Stunned by the news, Keko hit the morphine button again, then lowered her bed.

“So, as Captain Perfect said, it wasn’t personal—just business.”

Will Chandler rose to leave, patted her hand as she drifted off. “Yup. Nothing personal, just business.”

* * * * *

“Kailani. Kailani, can you hear me?”

Boy oh boy, that stuff is stronger than I thought. Now my mother is appearing to me, in
full surround sound
.

Someone patted her scraped cheek.
Ouch
.

“Kailani?”

Keko tried to respond, but her voice wasn’t working much better than her vision.

“Mother? Really?”
Is that me? I still sound like a crow
.

“Oh, Kailani, thank goodness.” Her mother’s voice broke into a sob.

Keko tried to clear her voice, but the effort hurt. “Chandler? MacBride? I drifted off. Rude of me.”

A new voice entered her room, accompanied by the faintest scent of wintergreen.

Mmm. I could get accustomed to that
.

“Baby, not to worry, you needed your sleep. Sleep helps the body heal.”

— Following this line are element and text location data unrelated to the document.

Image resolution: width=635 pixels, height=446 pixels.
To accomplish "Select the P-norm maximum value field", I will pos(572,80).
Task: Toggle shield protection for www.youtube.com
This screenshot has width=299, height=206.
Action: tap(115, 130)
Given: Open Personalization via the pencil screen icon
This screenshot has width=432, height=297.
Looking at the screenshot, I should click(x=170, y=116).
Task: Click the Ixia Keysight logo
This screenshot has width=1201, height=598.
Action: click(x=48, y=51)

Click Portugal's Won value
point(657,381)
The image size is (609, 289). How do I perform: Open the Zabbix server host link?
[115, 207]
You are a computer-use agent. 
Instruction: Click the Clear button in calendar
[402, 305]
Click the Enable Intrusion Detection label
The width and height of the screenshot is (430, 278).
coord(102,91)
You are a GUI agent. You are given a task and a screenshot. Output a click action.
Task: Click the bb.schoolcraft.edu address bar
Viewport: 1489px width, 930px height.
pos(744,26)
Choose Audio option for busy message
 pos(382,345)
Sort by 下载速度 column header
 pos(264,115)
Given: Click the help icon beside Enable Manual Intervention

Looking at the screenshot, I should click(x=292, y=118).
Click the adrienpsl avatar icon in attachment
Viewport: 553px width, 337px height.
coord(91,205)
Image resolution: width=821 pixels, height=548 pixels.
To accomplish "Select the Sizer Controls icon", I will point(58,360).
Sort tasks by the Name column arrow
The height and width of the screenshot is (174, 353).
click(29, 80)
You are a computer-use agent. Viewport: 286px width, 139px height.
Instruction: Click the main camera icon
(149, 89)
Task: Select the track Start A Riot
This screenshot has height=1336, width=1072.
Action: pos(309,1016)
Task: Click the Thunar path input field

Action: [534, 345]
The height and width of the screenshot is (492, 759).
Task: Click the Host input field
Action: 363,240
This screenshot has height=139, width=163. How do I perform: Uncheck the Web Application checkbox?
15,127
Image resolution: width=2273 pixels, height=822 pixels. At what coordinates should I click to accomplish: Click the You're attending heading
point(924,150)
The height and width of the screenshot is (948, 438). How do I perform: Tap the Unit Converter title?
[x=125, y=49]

MacBride leaned carefully over the bed, placed a gentle kiss on Keko’s forehead. He put a straw to her parched lips so she could sip iced water, but the skin around her mouth cracked and bled.

“Keep still. Your mouth and lips are all dry.” He rubbed lip balm soothingly over her mouth. “Effects of the chloroform. They must have hit you a bunch of times.”

He offered her the straw again, with slightly more success.

When the cold water eased her parched throat, she sighed.
I may live after all
.

“And who are you, young man, to take such liberties with my daughter?”

Keko saw her mother’s indignation rise as much as heard it in her tone of voice.

Damn, here we go, and I am so not in the mood for this
.

“Mother, may I introduce MacBride, sheriff of Catamount Lake, Maine.” The words barely clawed their way out of her throat. “MacBride, this is my mother, artist Aolina Hualami from Honolulu. She paints and sculpts primitive Hawaiian tribal art.